Postsurgical Procedures, Maintenance, and Handling
Once all the dental acrylic has dried, the animal is removed from the stereotaxic apparatus. To reduce pain and infection during recuperation, topical lidocaine and Neosporin are applied to the wound surrounding the head-cap, and an injection of the anti-inflammatory drug ketoprofen (2 mg/kg sc) is administered daily for at least 3 days postsurgery. For the 3 days following the surgery, the subject is closely monitored for any signs of discomfort. Most often, subjects exhibit no discomfort and resume their normal eating, grooming, and sleeping activities within a day of the surgery.

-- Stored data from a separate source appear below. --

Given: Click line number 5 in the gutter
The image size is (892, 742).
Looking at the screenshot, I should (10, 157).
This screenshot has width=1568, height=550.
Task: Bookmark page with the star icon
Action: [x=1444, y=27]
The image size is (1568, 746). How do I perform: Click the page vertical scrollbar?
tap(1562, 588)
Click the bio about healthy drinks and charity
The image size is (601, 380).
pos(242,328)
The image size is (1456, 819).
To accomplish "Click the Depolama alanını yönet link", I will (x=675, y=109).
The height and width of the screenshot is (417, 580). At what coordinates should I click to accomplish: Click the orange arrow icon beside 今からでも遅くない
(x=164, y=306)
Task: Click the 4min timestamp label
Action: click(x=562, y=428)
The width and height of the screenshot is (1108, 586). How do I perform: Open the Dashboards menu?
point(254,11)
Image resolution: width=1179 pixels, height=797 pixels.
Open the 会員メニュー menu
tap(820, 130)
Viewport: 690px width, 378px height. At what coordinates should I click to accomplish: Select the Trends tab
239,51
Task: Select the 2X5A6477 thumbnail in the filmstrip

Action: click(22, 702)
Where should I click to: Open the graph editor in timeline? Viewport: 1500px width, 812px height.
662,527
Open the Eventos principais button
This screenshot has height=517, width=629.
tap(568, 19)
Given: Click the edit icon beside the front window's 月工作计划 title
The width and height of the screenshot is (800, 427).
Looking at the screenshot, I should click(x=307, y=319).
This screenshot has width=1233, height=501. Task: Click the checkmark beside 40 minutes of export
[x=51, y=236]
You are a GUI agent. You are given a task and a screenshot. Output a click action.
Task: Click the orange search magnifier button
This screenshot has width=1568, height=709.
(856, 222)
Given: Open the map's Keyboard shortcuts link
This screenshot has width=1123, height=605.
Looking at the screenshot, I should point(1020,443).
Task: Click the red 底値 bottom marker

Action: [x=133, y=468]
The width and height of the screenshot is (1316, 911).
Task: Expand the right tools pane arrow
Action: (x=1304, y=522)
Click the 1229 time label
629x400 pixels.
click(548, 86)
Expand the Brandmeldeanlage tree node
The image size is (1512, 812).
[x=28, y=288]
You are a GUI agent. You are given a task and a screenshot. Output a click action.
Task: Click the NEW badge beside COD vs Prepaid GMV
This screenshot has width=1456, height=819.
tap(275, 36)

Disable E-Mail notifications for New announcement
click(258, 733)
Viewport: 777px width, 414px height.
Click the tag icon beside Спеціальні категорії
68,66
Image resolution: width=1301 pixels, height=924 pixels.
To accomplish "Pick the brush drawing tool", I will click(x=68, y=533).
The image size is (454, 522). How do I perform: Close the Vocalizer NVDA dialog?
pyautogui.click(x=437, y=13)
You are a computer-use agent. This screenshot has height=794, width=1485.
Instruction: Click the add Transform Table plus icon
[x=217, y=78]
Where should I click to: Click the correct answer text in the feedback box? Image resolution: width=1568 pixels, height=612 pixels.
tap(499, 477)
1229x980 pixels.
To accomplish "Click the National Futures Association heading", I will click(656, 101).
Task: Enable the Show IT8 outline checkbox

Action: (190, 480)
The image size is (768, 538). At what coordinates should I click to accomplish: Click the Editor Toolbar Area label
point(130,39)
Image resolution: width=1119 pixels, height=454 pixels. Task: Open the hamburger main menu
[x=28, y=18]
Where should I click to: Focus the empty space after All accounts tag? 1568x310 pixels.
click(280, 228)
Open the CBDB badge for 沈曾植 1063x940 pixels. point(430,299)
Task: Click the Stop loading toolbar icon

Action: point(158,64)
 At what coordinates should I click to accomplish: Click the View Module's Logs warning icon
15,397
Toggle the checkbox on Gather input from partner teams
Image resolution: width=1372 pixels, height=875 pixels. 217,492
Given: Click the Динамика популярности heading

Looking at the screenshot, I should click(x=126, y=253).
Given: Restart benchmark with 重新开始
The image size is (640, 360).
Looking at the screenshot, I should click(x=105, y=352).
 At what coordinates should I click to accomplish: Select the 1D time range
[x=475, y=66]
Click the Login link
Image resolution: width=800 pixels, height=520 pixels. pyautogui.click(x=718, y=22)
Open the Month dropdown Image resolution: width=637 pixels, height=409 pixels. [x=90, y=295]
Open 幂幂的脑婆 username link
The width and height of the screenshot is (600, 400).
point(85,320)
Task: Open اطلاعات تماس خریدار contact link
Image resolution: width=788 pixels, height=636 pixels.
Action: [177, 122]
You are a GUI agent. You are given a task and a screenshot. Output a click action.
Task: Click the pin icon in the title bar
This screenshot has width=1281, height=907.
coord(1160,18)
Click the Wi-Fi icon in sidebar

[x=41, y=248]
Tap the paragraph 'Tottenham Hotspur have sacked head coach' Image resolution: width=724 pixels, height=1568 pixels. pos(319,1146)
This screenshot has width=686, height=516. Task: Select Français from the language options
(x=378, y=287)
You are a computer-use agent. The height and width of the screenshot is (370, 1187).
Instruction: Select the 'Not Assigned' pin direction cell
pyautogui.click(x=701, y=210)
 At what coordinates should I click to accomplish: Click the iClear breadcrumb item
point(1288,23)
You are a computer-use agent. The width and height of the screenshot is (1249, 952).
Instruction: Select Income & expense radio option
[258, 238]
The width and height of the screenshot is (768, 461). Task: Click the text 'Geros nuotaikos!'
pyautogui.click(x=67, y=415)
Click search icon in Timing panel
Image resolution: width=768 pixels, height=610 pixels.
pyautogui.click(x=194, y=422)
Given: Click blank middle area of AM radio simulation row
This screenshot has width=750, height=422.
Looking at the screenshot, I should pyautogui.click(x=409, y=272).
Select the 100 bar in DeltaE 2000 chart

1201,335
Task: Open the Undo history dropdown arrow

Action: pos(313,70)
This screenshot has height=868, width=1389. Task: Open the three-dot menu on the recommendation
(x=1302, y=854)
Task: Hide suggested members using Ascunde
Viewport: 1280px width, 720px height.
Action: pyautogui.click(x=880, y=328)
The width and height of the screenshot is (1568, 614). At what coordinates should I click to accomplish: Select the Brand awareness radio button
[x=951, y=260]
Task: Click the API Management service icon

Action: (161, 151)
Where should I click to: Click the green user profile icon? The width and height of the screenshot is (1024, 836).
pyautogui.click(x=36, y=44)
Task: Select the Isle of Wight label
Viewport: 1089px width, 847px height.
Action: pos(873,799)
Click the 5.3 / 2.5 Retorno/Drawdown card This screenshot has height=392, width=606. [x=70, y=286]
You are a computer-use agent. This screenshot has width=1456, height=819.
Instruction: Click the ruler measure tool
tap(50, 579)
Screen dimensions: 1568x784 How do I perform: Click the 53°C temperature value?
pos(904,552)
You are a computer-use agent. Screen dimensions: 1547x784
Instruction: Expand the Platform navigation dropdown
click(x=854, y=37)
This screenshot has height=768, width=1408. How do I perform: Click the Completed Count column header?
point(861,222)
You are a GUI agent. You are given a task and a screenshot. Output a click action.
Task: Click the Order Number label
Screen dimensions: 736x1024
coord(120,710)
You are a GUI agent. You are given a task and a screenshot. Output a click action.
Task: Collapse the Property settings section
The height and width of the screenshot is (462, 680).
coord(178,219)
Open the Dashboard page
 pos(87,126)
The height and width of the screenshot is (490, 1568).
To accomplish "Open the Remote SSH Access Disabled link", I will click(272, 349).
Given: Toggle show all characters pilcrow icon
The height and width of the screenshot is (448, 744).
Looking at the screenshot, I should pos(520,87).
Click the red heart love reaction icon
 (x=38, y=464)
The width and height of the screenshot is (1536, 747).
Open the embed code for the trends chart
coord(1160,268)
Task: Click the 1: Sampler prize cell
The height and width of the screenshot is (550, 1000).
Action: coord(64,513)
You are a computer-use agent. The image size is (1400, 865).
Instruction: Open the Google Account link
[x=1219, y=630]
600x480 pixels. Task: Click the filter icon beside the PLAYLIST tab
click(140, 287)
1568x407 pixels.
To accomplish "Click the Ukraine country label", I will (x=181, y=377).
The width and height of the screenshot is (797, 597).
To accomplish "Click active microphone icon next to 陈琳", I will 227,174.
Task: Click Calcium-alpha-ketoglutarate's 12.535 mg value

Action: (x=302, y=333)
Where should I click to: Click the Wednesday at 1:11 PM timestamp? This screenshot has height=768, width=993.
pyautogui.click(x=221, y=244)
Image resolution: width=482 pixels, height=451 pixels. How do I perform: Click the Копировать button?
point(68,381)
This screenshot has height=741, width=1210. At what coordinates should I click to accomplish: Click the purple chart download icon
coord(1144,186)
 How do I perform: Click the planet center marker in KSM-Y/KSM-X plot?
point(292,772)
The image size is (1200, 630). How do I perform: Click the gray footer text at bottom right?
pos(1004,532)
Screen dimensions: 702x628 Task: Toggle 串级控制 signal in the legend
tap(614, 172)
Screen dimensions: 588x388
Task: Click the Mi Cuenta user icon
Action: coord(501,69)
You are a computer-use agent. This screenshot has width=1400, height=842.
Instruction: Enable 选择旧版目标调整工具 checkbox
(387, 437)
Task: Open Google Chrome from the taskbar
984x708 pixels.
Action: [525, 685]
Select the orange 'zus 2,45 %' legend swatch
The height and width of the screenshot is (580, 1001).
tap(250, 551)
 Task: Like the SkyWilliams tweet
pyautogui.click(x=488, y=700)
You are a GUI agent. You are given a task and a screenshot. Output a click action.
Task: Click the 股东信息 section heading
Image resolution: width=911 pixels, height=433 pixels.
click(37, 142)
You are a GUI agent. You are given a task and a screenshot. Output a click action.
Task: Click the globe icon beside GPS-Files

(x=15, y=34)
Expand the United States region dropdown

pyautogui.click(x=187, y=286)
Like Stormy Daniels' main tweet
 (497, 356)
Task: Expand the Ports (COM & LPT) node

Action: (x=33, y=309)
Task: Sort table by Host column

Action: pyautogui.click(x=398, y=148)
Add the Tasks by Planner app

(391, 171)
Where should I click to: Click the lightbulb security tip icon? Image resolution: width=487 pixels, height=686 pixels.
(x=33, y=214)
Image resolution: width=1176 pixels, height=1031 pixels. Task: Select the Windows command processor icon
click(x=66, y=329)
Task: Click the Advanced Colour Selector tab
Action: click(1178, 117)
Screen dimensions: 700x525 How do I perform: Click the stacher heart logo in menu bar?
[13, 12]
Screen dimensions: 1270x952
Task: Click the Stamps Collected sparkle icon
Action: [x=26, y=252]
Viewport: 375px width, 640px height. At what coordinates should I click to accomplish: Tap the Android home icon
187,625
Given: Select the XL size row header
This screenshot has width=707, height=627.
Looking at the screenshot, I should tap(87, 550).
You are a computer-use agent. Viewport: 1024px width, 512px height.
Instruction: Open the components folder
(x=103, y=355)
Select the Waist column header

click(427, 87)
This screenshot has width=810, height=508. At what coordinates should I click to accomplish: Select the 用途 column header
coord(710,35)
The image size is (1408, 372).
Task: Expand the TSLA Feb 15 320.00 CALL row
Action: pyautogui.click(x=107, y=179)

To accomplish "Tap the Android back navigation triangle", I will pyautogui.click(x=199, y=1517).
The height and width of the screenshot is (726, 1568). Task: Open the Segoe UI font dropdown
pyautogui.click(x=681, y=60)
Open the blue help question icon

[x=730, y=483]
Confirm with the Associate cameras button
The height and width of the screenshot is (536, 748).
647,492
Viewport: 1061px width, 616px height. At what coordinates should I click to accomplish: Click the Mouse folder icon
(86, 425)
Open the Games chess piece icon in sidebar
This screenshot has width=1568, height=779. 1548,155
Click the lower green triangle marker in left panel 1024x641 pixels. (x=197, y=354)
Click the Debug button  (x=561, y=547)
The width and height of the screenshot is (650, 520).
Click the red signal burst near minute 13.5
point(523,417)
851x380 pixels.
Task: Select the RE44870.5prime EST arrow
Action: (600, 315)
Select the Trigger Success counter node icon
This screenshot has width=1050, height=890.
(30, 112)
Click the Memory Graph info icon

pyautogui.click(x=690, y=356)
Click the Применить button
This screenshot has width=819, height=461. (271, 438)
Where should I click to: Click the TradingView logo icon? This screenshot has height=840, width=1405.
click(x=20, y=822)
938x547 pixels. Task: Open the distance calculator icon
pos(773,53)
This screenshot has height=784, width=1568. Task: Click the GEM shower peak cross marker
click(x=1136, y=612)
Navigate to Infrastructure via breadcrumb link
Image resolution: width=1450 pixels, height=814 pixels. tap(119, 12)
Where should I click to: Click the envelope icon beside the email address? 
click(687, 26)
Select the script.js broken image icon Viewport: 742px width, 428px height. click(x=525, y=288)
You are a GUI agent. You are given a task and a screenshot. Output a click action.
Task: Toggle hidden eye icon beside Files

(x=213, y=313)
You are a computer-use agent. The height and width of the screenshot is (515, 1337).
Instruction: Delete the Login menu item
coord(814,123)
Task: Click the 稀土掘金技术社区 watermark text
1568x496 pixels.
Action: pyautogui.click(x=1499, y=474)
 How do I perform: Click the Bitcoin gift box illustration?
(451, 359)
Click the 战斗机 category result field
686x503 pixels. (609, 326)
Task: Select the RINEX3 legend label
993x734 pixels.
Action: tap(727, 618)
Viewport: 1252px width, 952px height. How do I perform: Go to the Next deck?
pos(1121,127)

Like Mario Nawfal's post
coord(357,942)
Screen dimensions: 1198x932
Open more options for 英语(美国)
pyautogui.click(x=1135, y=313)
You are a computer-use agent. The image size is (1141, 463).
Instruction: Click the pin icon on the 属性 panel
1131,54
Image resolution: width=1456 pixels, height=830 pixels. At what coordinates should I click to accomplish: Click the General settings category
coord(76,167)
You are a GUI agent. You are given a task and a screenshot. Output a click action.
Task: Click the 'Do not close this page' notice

Start advancing the microdrives the day after the surgery (up until this point, they will be fully retracted). Penetration of the brain is best indicated by the detection of unit activity in the superficial layers of cortex. This serves as a zero point, by which one can judge the dorsal-ventral distance from the target region of interest. For best results, the microdrive should only be advanced at most one or two full rotations per day (317–634 μm). Once the electrodes are within 1 mm of the target of interest, the rate of advance should be slowed to at most 1 rotation a day, but a quarter rotation (∼80 μm) is recommended. The ideal step size will vary with the target. For instance, the thin pyramidal cell layer of the hippocampus should be approached much more slowly.
Occasionally, cerebrospinal fluid or blood may leak out of the guide tubes and into the head-cap. This can happen when the guide tubes are too large for the electrodes passing through, or not sufficiently sealed with petroleum jelly. If the fluid is still moist, then it can be sopped up with a cotton swab. It should not be allowed to dry over the guide tube, since it may prevent the smooth transit of the electrode.